UK security officials were not convinced by China’s Huawei Technologies that the security risks of using its products in Britain can be adequately managed in the long term, a government report said.
The Chinese company could only give “limited assurance” that risks to UK networks could be sufficiently mitigated from a long-term perspective, the report released on Thursday said. It cited “continued problems” with engineering and security practices at Huawei.
A government-led board, which includes officials from Britain’s Government Communications Headquarters (GCHQ), signaled that the intelligence agency stressed that it had no confidence in the company’s ability to complete a cybersecurity overhaul.

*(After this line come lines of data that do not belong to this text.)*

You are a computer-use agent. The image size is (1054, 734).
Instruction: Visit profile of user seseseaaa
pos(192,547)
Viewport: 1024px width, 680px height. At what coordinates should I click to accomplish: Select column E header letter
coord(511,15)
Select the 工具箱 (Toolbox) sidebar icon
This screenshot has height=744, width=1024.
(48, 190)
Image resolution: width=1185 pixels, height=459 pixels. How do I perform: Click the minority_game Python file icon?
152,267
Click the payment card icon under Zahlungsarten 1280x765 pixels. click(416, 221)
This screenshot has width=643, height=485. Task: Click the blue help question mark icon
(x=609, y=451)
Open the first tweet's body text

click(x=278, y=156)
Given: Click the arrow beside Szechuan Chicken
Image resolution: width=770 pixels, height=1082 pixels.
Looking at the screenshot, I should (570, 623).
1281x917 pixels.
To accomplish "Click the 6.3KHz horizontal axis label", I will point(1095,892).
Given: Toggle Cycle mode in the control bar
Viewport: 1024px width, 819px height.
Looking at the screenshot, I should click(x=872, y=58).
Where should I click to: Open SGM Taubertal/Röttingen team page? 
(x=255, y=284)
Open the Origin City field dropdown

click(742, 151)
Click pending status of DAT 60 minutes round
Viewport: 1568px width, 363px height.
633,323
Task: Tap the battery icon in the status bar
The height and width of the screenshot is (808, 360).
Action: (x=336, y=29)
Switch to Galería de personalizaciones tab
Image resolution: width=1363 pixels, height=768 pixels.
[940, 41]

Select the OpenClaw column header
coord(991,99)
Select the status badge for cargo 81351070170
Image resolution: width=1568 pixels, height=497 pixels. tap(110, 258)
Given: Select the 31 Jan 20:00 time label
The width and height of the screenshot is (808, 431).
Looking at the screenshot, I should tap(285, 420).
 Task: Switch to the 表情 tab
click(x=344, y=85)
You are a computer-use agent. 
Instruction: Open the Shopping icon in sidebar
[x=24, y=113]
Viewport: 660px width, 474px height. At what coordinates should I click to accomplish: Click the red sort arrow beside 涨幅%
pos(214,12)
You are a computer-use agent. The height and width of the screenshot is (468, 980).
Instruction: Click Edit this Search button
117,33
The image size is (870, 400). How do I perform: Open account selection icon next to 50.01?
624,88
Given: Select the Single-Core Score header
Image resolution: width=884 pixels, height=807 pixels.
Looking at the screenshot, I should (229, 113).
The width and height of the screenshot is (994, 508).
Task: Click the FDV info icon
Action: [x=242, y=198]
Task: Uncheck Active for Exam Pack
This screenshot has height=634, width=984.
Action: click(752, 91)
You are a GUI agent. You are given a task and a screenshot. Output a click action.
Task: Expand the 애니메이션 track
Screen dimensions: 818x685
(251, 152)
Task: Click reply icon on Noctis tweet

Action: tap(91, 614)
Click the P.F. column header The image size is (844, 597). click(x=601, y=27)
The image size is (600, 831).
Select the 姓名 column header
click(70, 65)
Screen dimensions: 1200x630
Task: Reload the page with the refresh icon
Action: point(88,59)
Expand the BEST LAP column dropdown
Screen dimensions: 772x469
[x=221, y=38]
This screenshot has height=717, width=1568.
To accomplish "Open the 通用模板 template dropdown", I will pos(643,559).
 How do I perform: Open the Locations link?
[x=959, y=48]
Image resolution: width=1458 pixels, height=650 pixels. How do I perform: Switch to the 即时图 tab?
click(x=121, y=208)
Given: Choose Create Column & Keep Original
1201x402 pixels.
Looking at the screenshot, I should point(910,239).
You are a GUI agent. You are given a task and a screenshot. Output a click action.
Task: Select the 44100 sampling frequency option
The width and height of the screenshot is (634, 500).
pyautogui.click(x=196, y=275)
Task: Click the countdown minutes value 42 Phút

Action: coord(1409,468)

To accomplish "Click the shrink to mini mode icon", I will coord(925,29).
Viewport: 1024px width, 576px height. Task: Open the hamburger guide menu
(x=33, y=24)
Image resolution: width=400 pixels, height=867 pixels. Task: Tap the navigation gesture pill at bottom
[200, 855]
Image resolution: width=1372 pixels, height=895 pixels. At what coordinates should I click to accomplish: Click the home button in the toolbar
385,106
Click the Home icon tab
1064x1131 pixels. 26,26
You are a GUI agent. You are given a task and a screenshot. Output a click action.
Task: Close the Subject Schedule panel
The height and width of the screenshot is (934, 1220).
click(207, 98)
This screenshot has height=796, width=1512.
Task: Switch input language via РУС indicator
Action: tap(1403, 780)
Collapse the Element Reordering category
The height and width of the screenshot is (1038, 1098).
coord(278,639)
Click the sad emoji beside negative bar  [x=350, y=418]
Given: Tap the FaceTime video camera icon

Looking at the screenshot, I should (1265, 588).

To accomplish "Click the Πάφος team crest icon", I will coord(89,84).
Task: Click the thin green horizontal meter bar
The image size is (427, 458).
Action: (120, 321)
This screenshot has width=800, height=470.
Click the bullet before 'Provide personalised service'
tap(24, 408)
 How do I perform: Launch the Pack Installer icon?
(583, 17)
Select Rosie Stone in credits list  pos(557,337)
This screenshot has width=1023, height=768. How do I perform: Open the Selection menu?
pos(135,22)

While the board admitted that it was not aware of any of the vulnerabilities being exploited by nation-state hackers, it said that if cybercriminals have knowledge of these loopholes and the ability to make use of them, it could “affect the operation of a UK network.”
A company spokesman responded to the findings, saying: “The report acknowledges that while our software transformation process is in its infancy, we have made some progress in improving our software engineering capabilities.”
The US had earlier alleged that products from the world’s biggest maker of telecom networking equipment can be used by the Chinese government for spying. The firm, which has denied these allegations, said on Thursday that the UK assessment acknowledged equipment vulnerabilities were not a result of “Chinese state interference.”
Victor Zhang, vice president of Huawei, said in September that “the US administration has directly impacted Britain’s economy, ending the UK’s leadership in 5G, holding the country back from realizing its full potential for years to come.”
The UK had initially granted Huawei a limited role in its 5G infrastructure. However, PM Boris Johnson reversed that decision in July, ordering all of the company’s equipment to be purged from national networks by the end of 2027. The move prompted China’s Foreign Ministry to claim that Britain had lost its independence on the matter.
The UK government explained at the time that its about-turn was caused by the impact of new US restrictions on chip technology. The US Commerce Department on August 17 expanded curbs announced in May to prevent Huawei from obtaining semiconductors without a special license. The restrictions concerned chips made by foreign firms that have been developed or produced with US software or technology.
This prompted the UK’s National Cyber Security Center (NCSC) to claim that Huawei was no longer a reliable equipment supplier. At the same time, the report released on Thursday covered 2019 events and did not relate to the subsequent impact of recent US sanctions, the government noted.